● Prompt
Print only the lines below, from the very first to the one containing "Given: Click the", exactly as they stand. Do not print pictures.

Data to examine START

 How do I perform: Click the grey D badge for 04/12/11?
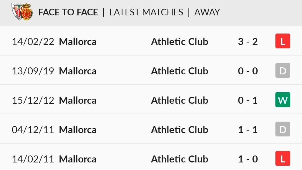pos(283,129)
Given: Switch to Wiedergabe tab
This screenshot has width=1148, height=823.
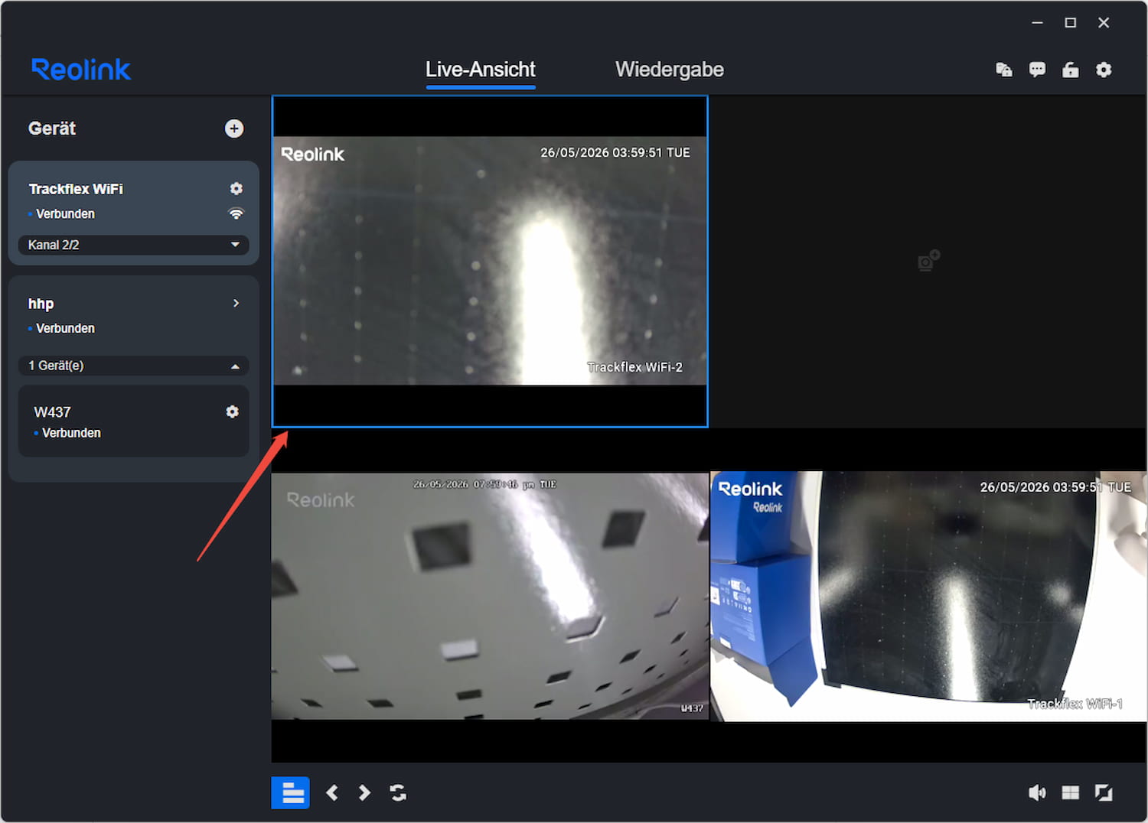Looking at the screenshot, I should 670,70.
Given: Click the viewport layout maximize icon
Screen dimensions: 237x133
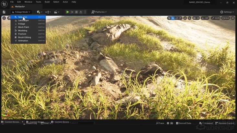Looking at the screenshot, I should point(233,18).
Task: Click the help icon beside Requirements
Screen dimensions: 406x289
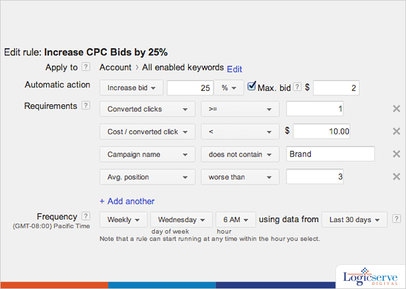Action: pos(86,106)
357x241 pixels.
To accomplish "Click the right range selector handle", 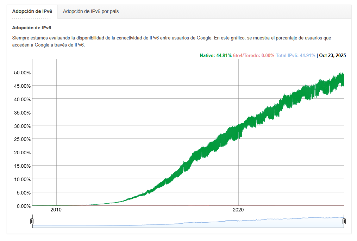I will click(344, 221).
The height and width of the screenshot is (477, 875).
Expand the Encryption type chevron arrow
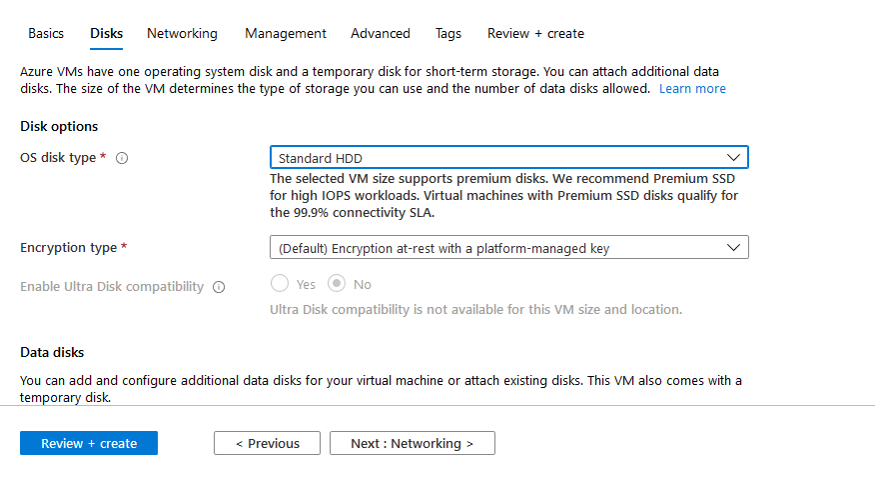[733, 247]
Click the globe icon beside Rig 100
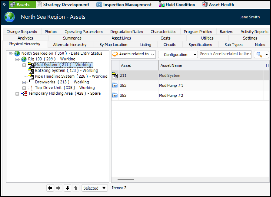This screenshot has height=197, width=271. coord(24,59)
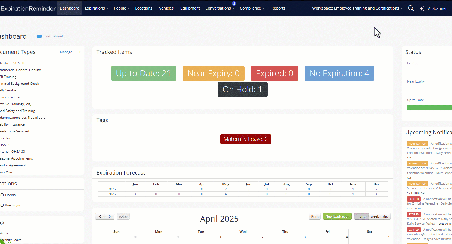This screenshot has width=452, height=244.
Task: Click the AI Scanner sparkle icon
Action: point(422,9)
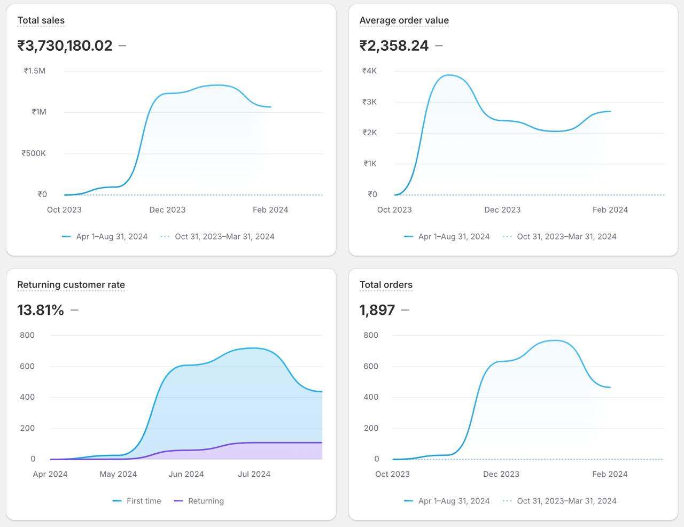Open the Returning customer rate report title
The height and width of the screenshot is (527, 684).
tap(71, 285)
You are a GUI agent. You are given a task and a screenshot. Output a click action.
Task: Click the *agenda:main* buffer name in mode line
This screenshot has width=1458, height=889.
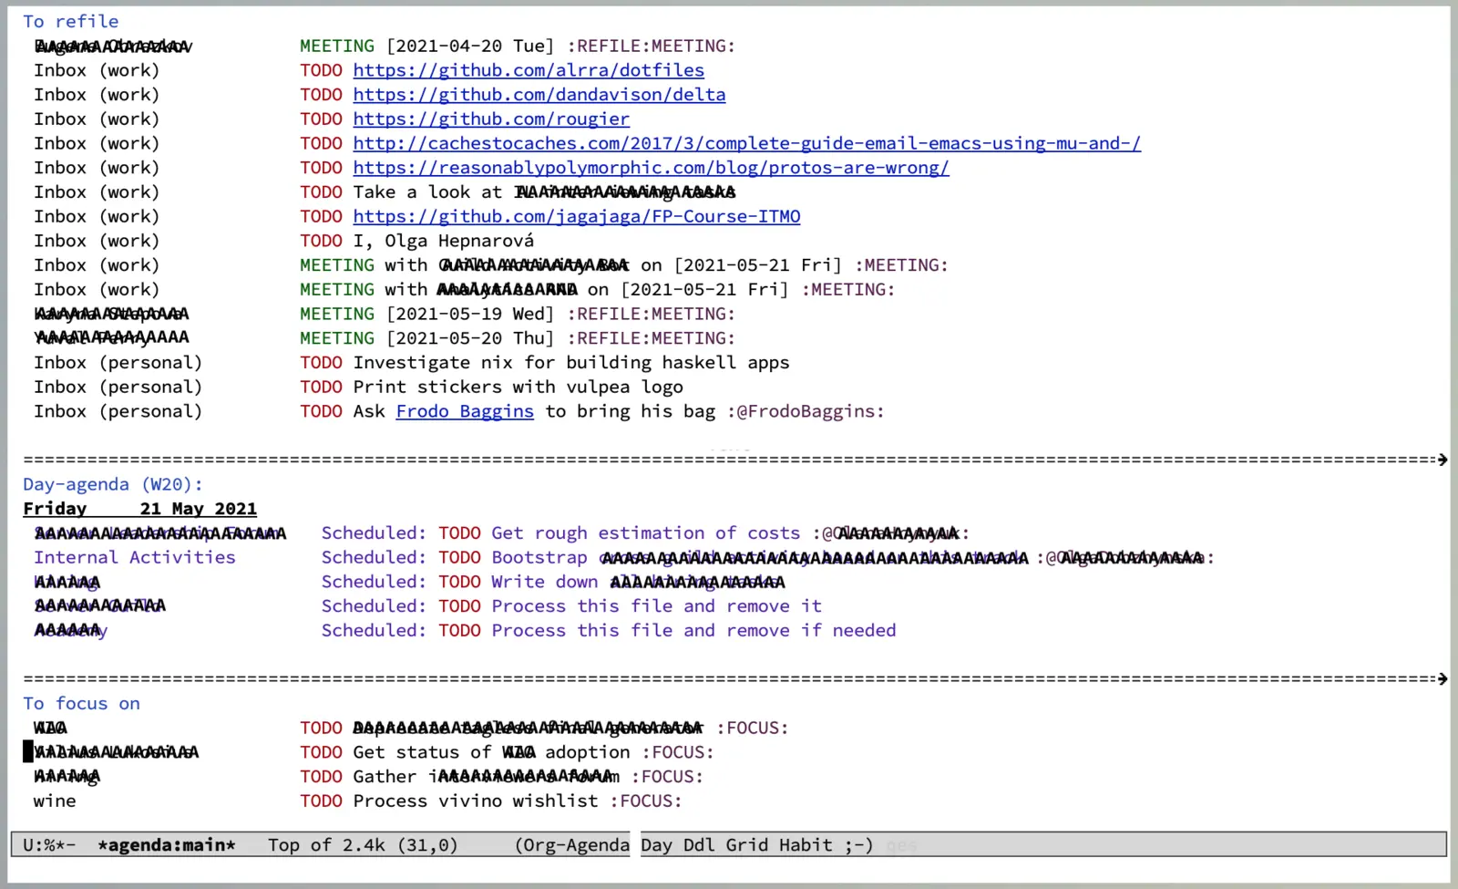(x=166, y=845)
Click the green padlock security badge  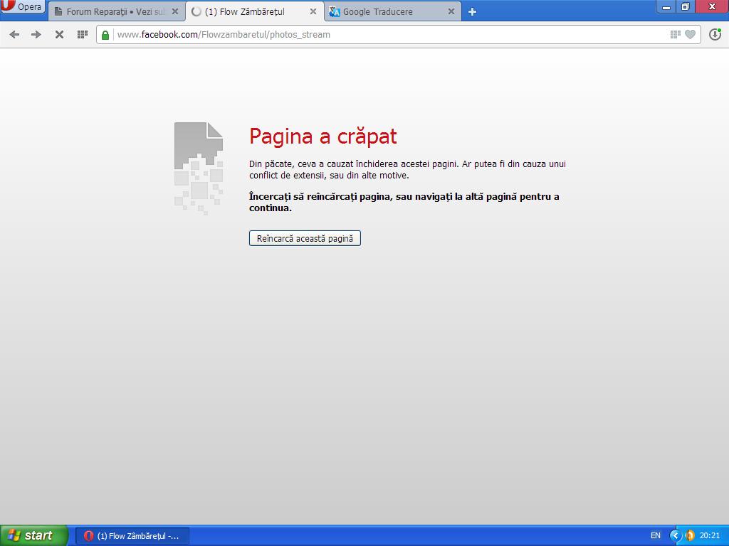pos(105,35)
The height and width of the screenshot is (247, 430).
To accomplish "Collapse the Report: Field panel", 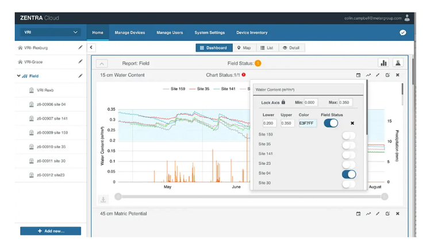I will point(102,64).
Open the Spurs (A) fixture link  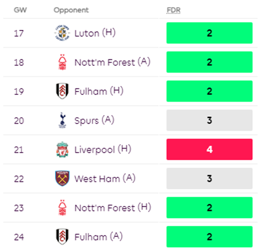pyautogui.click(x=94, y=121)
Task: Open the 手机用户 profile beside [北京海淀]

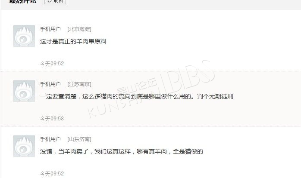Action: tap(50, 29)
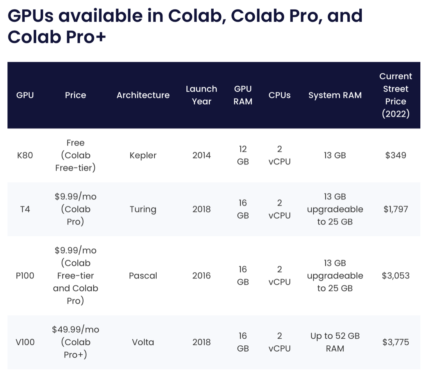Viewport: 425px width, 375px height.
Task: Select the GPU RAM column header
Action: 243,95
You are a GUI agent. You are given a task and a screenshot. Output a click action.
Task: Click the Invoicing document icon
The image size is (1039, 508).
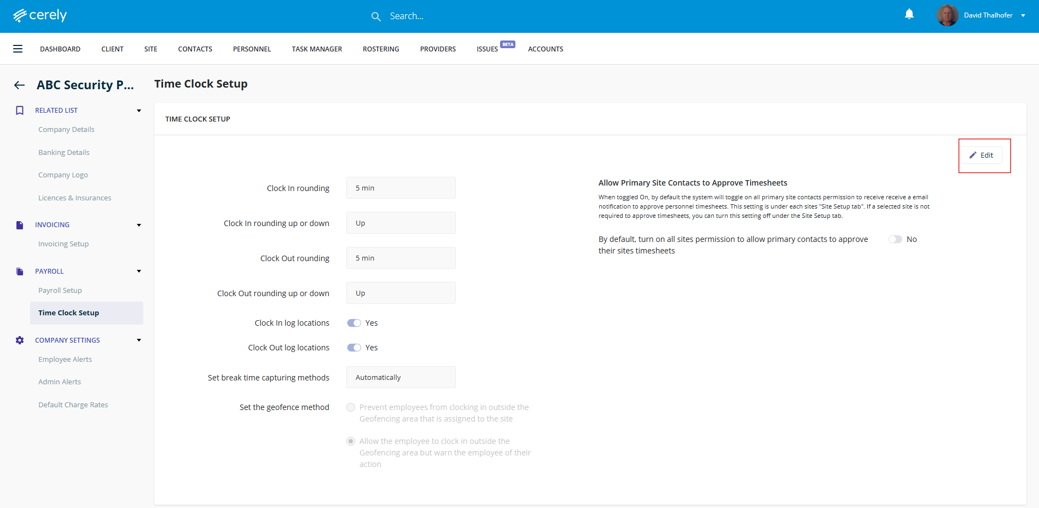coord(20,225)
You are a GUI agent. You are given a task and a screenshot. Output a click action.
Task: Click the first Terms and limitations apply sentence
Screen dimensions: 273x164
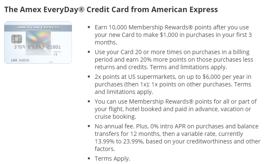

Data to examine END

● Solution to the problem
 How do I perform: Click the grey D badge for 04/12/11?
pos(283,129)
Given: Switch to Wiedergabe tab
This screenshot has width=1148, height=823.
Looking at the screenshot, I should 670,70.
Given: Click the viewport layout maximize icon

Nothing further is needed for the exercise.